Por supuesto. El sistema americano es dar el mayor margen posible de libertad a la universidad, pero con un mecanismo claro de rendición de cuentas. A mí quien me contrata como rector es lo que sería en España el Consejo Económico y Social. Me da todo su apoyo y mucha libertad ejecutiva. Lo que le interesa al Consejo es que la universidad vaya bien. Si no va bien, me echan y buscan a otro. En España es lo contrario. No se le piden cuentas, porque no hay un mecanismo para pedirle cuentas. Entonces, el único mecanismo que tiene la sociedad es sobrerregular. Como no podemos contratar ni echar al rector, lo que hacemos establecer leyes centrales y te regulamos.

¿Comparte usted la opinión de que en España el Estado central tendría que haberse quedado con todas competencias educativas?

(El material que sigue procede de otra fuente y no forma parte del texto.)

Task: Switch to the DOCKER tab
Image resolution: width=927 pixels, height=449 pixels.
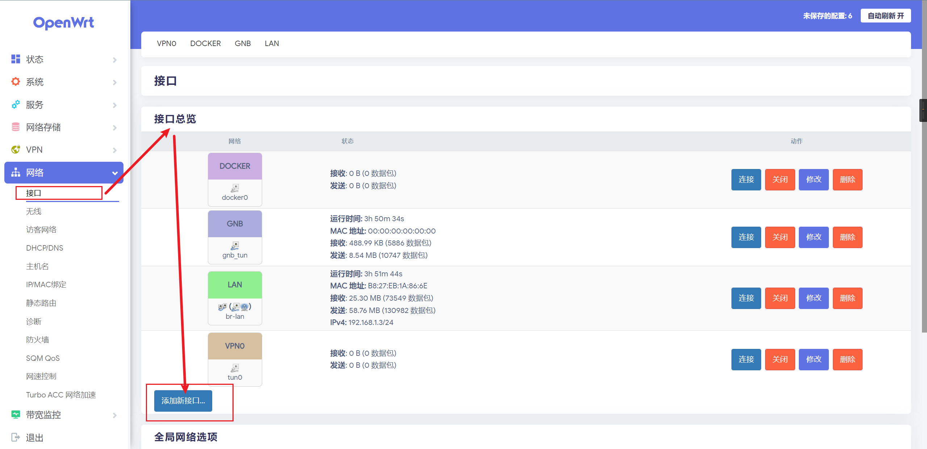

La verdad es que a mí me importa eso menos que las competencias que tienen la administración, del nivel que sea, y la propia universidad. La clave es cuánta libertad tengo yo como universidad para tomar mis decisiones. En España se habla mucho de autonomía universitaria, está hasta en la Constitución, y al final sólo sirve para que a los rectores los elijan por sufragio los empleados de la universidad. Eso no es autonomía. Eso es autogobierno, una cosa rarísima. Pero cuando piensas qué autonomía tiene para tomar decisiones, es muy poca. La ventaja del sistema superregulado es que controlas el coste. Pero para el objetivo de la excelencia no funciona. Necesitas libertad. La excelencia no se consigue por decreto-ley. Yo creo que lo ideal en España sería un sistema híbrido. Mantener el acceso, pero tienes que conseguir que haya dos o tres universidades que despeguen. A esas hay que dejarlas libres.

¿Qué ha descubierto de Estados Unidos en este tiempo?

Estados Unidos es un país fascinante en cuanto a las oportunidades que ofrece. Tiene sus problemas, como los tiene Europa, pero aquí la gente tiene grandes oportunidades, venga de donde venga, y a pesar de que hay problemas de discriminación, como en todos los sitios. Pero lo cierto es que un español puede ser rector de la universidad más grande de Virginia, y un americano jamás podría ser rector en España.